Experimental program
Comparison scheme
Effect test

Embodiment 1

[0024] 1-1. Design of sgRNA sequence and construction of PX330 expression vector

[0025] Three sgRNA sequences targeting porcine ROSA26 locus were designed and synthesized. The shRNA sequence designed above was synthesized; the DNA sequences of the six single-stranded sgRNAs were annealed respectively to form three oligonucleotide chains targeting sgRNAs at different positions in the first intron of porcine ROSA26; and then the oligonucleotides were polymerized Nucleotides were ligated into the PX330 plasmid vector.

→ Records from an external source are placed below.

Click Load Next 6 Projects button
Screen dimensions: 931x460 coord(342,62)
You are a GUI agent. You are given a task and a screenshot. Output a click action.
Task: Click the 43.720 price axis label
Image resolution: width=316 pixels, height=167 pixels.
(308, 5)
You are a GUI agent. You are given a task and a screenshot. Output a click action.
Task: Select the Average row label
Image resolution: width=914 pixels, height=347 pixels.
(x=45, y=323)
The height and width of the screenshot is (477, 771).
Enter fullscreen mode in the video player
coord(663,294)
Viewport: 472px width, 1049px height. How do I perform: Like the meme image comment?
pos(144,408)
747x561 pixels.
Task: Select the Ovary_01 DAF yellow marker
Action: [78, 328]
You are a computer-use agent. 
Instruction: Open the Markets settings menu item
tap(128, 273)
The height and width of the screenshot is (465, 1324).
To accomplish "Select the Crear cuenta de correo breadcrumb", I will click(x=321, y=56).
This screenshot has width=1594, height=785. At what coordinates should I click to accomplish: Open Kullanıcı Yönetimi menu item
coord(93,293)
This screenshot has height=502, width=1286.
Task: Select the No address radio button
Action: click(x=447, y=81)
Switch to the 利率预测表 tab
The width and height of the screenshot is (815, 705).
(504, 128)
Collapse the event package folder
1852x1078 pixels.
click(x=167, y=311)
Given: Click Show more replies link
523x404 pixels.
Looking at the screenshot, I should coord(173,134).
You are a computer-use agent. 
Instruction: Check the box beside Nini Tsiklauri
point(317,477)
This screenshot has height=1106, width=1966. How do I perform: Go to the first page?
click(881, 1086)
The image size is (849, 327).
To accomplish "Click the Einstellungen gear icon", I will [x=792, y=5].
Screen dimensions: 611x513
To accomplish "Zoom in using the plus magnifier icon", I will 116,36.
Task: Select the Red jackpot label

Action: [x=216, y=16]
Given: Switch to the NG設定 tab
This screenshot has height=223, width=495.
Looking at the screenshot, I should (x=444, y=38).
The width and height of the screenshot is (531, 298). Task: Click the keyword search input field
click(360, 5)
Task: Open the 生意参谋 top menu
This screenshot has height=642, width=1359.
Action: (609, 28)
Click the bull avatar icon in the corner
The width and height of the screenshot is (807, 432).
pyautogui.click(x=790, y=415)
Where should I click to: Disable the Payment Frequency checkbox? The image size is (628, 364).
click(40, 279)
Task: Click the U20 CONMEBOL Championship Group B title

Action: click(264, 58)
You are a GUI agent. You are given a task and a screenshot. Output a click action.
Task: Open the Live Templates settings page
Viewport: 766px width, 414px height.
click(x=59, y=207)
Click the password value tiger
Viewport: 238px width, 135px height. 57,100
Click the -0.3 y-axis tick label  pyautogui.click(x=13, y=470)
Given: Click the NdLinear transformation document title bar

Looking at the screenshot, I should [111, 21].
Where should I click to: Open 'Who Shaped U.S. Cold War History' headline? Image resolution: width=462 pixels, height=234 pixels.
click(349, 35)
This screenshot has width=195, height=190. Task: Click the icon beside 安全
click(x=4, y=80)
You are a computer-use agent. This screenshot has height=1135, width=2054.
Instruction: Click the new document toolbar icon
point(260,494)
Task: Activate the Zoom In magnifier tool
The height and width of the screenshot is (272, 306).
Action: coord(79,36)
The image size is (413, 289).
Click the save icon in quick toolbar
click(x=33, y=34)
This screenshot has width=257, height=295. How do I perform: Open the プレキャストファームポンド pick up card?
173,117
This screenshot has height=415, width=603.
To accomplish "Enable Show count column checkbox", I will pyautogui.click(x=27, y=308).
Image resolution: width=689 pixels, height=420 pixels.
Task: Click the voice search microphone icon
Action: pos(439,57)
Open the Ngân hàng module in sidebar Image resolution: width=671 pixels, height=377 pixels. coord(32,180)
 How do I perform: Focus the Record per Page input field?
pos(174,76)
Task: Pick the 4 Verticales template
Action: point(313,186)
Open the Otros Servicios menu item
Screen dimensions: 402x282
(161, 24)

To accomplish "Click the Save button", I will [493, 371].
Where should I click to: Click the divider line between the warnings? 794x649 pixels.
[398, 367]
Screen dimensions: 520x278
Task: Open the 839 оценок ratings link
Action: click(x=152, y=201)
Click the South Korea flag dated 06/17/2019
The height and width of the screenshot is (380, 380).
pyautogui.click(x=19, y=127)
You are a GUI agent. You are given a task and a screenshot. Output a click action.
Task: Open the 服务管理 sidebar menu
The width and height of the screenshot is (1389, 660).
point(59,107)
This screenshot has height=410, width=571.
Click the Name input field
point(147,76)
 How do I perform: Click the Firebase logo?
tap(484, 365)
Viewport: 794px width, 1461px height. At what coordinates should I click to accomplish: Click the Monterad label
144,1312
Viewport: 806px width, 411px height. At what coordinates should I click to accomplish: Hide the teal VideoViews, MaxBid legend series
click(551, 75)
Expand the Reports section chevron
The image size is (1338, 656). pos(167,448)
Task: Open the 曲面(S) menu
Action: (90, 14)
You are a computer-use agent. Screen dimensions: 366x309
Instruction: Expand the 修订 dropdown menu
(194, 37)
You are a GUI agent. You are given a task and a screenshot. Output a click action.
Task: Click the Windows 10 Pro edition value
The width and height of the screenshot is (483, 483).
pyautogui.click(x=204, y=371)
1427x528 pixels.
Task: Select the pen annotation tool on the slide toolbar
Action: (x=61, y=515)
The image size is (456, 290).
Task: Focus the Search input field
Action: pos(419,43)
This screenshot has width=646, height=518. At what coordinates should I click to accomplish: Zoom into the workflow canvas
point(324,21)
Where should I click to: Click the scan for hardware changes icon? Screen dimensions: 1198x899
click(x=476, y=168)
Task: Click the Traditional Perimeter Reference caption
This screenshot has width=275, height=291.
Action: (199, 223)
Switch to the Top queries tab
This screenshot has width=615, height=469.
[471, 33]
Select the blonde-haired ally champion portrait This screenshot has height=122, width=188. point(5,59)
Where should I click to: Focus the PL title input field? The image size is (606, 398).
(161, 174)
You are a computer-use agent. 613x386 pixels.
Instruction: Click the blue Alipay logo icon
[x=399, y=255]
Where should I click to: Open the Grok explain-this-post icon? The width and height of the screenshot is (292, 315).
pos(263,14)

[0026] The sequences of the three sgRNAs and the sequences of their action sites are:

[0027] SgRNA-86 sequence: 5-ATCGCAGTGGTAGTCAAGAT-3;

[0028] The sequence of the sgRNA-86 action site: 5-ATCTTGACTACCACTGCGAT-3;

[0029] SgRNA-89 sequence: 5-ATCTTGAGCATAGGCCCAAC-3;

[0030] The sequence of the sgRNA-89 action site: 5-GTTGGGCCTATGCTCAAGAT-3;

[0031] SgRNA-91 sequence: 5-TACGGTCAGATAACTCTCAC-3;

[0032] The sequence of the sgRNA-91 action site: 5-GTGAG...

Embodiment 2

[0042] Construction of targeting vector for site-specific integration of EGFP

[0043] According to the screened high-efficiency sgRNA, design and construct the EGFP gene targeting vector (PUC57-EGFP-KI-Donor) matching the sgRNA. The main components of the targeting vector are: upstream homology arm, SA site, EGFP gene, PolyA sites, downstream homology arms, and backbone vectors for prokaryotic expression. The EGFP site-specific integration targeting plasmid and the screened sgRNA can specifically genetically modify the ROSA26 site of the pig genome, and then combine the method of fluorescence microscopy and PCR to easily analyze the foreign gene at the sgRNA recognition site Feasibility of integration and expression. figure 2 It is a schematic diagram of the EGFP targeted targeting plasmid vector of the present invention.

Embodiment 3

[0045] (1) Co-transfection of PX330 plasmid and PUC57-EGFP-KI-Donor plasmid

[0046] Resuscitate the fetal fibroblasts of the primary pigs, and when they are transferred to the F3 generation, digest the fetal fibroblasts of the F3 pigs, wash with DPBS 2 to 3 times, discard the supernatant, add electrotransfection buffer, and then PX330 Add the plasmid and the PUC57-EGFP-KI-Donor plasmid to the cells and the buffer in proportion, mix gently with a pipette, then gently transfer the mixture into the electrode cup, and place the electrode cup on the electroporation instrument Perform electric shock operation. After the electric shock was completed, the electrode cup was left to stand at 4° C. for 10 minutes, and then the mixture in the electrode cup was transferred to a cell culture dish. Finally, the cell culture dish was placed in a 39°C carbon dioxide incubator for cultivation. After 12 hours of incubation, the medium was changed.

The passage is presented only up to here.